Thread: Sigh, my old HPUX box is totally broken by DSM patch

Sigh, my old HPUX box is totally broken by DSM patch

From
Tom Lane
Date:
initdb.c quoth:
* ... but the fact that a platform has shm_open* doesn't guarantee that that call will succeed when attempted.

Indeed:

$ initdb
The files belonging to this database system will be owned by user "postgres".
This user must also own the server process.

The database cluster will be initialized with locale "C".
The default database encoding has accordingly been set to "SQL_ASCII".
The default text search configuration will be set to "english".
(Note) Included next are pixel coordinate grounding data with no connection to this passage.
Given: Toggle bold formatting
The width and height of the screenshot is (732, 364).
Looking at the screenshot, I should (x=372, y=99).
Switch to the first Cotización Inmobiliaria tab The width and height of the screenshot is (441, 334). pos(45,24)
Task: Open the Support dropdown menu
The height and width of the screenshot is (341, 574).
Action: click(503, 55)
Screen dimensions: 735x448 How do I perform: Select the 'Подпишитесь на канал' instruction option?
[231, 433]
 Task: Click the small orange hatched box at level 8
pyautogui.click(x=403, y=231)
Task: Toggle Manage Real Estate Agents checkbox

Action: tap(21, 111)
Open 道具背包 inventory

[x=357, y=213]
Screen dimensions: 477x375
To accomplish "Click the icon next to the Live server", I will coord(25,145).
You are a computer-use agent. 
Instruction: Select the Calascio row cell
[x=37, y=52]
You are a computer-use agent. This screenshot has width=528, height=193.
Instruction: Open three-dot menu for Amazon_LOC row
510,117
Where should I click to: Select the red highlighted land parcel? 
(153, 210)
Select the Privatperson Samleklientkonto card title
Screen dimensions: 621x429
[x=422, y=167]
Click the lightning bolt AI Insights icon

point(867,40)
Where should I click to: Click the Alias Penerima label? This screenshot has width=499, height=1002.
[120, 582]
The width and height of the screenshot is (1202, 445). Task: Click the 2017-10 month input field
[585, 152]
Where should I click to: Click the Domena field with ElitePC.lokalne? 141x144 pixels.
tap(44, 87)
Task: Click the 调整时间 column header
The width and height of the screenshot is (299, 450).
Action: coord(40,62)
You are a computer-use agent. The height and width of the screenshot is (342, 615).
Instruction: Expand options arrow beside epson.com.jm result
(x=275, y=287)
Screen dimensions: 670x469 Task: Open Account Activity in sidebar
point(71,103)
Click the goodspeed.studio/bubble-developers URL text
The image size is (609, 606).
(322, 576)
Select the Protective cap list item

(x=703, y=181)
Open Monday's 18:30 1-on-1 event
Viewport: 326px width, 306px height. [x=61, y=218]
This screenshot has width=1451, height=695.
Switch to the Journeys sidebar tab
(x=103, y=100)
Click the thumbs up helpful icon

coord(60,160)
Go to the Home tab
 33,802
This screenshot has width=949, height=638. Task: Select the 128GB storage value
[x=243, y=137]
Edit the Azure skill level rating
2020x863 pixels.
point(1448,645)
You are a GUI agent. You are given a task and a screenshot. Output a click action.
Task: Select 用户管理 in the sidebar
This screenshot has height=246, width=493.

Data page checksums are disabled.

creating directory /home/postgres/testversion/data ... ok
creating subdirectories ... ok
selecting default max_connections ... 100
selecting default shared_buffers ... 128MB
selecting dynamic shared memory implementation ... Bad system call(coredump)
$ 

gdb shows:

Core was generated by `initdb'.
Program terminated with signal 12, Bad system call.
(gdb) bt
#0  0xc0143fb0 in ?? () from /usr/lib/libc.1
#1  0xa890 in choose_dsm_implementation () at initdb.c:1098
#2  0xab10 in test_config_settings () at initdb.c:1217
#3  0xe310 in initialize_data_directory () at initdb.c:3412
#4  0xed0c in main (argc=1, argv=0x7b03ac68) at initdb.c:3691
#5  0xc0065784 in ?? () from /usr/lib/libc.1

I'm not entirely sure what to do about this.  Conceivably we could have
initdb catch SIGSYS, but that seems rather ugly.  Maybe configure needs a
run-time test to see if shm_open will work, rather than just probing to
see if such a function exists?  I'm not thrilled with run-time tests in
configure though.  Another possibility is for initdb to execute the
probe in a forked subprocess instead of risking doing it itself.
        regards, tom lane



Re: Sigh, my old HPUX box is totally broken by DSM patch

From
Robert Haas
Date:
On Tue, Oct 22, 2013 at 10:07 PM, Tom Lane <tgl@sss.pgh.pa.us> wrote:
> initdb.c quoth:
>
>  * ... but the fact that a platform has shm_open
>  * doesn't guarantee that that call will succeed when attempted.
>
> Indeed:
>
> $ initdb
> The files belonging to this database system will be owned by user "postgres".
> This user must also own the server process.
>
> The database cluster will be initialized with locale "C".
> The default database encoding has accordingly been set to "SQL_ASCII".
> The default text search configuration will be set to "english".
>
> Data page checksums are disabled.
>
> creating directory /home/postgres/testversion/data ... ok
> creating subdirectories ... ok
> selecting default max_connections ... 100
> selecting default shared_buffers ... 128MB
> selecting dynamic shared memory implementation ... Bad system call(coredump)
> $
>
> gdb shows:
>
> Core was generated by `initdb'.
> Program terminated with signal 12, Bad system call.
> (gdb) bt
> #0  0xc0143fb0 in ?? () from /usr/lib/libc.1
> #1  0xa890 in choose_dsm_implementation () at initdb.c:1098
> #2  0xab10 in test_config_settings () at initdb.c:1217
> #3  0xe310 in initialize_data_directory () at initdb.c:3412
> #4  0xed0c in main (argc=1, argv=0x7b03ac68) at initdb.c:3691
> #5  0xc0065784 in ?? () from /usr/lib/libc.1
>
> I'm not entirely sure what to do about this.  Conceivably we could have
> initdb catch SIGSYS, but that seems rather ugly.  Maybe configure needs a
> run-time test to see if shm_open will work, rather than just probing to
> see if such a function exists?  I'm not thrilled with run-time tests in
> configure though.  Another possibility is for initdb to execute the
> probe in a forked subprocess instead of risking doing it itself.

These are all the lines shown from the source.